WORK ITEM ▸
Please print each entry below exactly as it reads.

------------------------------------------------------------------------

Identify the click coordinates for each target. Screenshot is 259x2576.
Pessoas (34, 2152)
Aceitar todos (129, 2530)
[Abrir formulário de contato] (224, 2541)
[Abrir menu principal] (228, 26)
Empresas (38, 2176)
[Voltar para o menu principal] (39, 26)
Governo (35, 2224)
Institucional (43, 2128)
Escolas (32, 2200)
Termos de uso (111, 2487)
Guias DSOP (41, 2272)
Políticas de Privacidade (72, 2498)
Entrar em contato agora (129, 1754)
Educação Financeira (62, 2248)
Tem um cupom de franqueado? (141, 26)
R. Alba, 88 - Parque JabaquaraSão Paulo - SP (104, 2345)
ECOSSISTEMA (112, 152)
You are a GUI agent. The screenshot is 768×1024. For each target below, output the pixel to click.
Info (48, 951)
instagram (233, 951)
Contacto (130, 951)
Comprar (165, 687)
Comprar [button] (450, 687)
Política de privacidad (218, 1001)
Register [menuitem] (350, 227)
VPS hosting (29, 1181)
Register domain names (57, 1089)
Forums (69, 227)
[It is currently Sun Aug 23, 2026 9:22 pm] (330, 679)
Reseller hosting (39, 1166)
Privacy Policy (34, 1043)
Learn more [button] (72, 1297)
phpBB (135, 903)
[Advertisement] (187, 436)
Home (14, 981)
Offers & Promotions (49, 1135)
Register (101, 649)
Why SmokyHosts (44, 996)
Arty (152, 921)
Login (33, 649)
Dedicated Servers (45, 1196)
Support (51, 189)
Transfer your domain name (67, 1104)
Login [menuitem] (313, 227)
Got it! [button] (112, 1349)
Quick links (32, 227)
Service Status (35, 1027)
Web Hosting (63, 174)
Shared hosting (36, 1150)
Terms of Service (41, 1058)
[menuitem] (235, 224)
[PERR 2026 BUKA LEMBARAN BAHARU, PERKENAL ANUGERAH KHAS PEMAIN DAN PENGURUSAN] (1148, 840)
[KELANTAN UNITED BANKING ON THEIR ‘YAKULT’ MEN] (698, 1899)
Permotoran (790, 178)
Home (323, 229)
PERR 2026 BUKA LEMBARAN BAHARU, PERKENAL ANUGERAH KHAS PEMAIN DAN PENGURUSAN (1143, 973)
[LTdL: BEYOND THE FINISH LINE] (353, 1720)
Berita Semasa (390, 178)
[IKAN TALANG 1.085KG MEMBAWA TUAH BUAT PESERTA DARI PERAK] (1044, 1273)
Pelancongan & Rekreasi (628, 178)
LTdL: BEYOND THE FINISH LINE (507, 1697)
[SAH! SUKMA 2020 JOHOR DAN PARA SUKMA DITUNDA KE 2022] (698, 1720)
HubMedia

------------------------------------------------------------------------

ANSWER BOX ▸
Identify the click coordinates for each target. Screenshot is 259x2576.
Pessoas (34, 2152)
Aceitar todos (129, 2530)
[Abrir formulário de contato] (224, 2541)
[Abrir menu principal] (228, 26)
Empresas (38, 2176)
[Voltar para o menu principal] (39, 26)
Governo (35, 2224)
Institucional (43, 2128)
Escolas (32, 2200)
Termos de uso (111, 2487)
Guias DSOP (41, 2272)
Políticas de Privacidade (72, 2498)
Entrar em contato agora (129, 1754)
Educação Financeira (62, 2248)
Tem um cupom de franqueado? (141, 26)
R. Alba, 88 - Parque JabaquaraSão Paulo - SP (104, 2345)
ECOSSISTEMA (112, 152)
You are a GUI agent. The screenshot is 768×1024. For each target below, output the pixel to click.
Info (48, 951)
instagram (233, 951)
Contacto (130, 951)
Comprar (165, 687)
Comprar [button] (450, 687)
Política de privacidad (218, 1001)
Register [menuitem] (350, 227)
VPS hosting (29, 1181)
Register domain names (57, 1089)
Forums (69, 227)
[It is currently Sun Aug 23, 2026 9:22 pm] (330, 679)
Reseller hosting (39, 1166)
Privacy Policy (34, 1043)
Learn more [button] (72, 1297)
phpBB (135, 903)
[Advertisement] (187, 436)
Home (14, 981)
Offers & Promotions (49, 1135)
Register (101, 649)
Why SmokyHosts (44, 996)
Arty (152, 921)
Login (33, 649)
Dedicated Servers (45, 1196)
Support (51, 189)
Transfer your domain name (67, 1104)
Login [menuitem] (313, 227)
Got it! [button] (112, 1349)
Quick links (32, 227)
Service Status (35, 1027)
Web Hosting (63, 174)
Shared hosting (36, 1150)
Terms of Service (41, 1058)
[menuitem] (235, 224)
[PERR 2026 BUKA LEMBARAN BAHARU, PERKENAL ANUGERAH KHAS PEMAIN DAN PENGURUSAN] (1148, 840)
[KELANTAN UNITED BANKING ON THEIR ‘YAKULT’ MEN] (698, 1899)
Permotoran (790, 178)
Home (323, 229)
PERR 2026 BUKA LEMBARAN BAHARU, PERKENAL ANUGERAH KHAS PEMAIN DAN PENGURUSAN (1143, 973)
[LTdL: BEYOND THE FINISH LINE] (353, 1720)
Berita Semasa (390, 178)
[IKAN TALANG 1.085KG MEMBAWA TUAH BUAT PESERTA DARI PERAK] (1044, 1273)
Pelancongan & Rekreasi (628, 178)
LTdL: BEYOND THE FINISH LINE (507, 1697)
[SAH! SUKMA 2020 JOHOR DAN PARA SUKMA DITUNDA KE 2022] (698, 1720)
HubMedia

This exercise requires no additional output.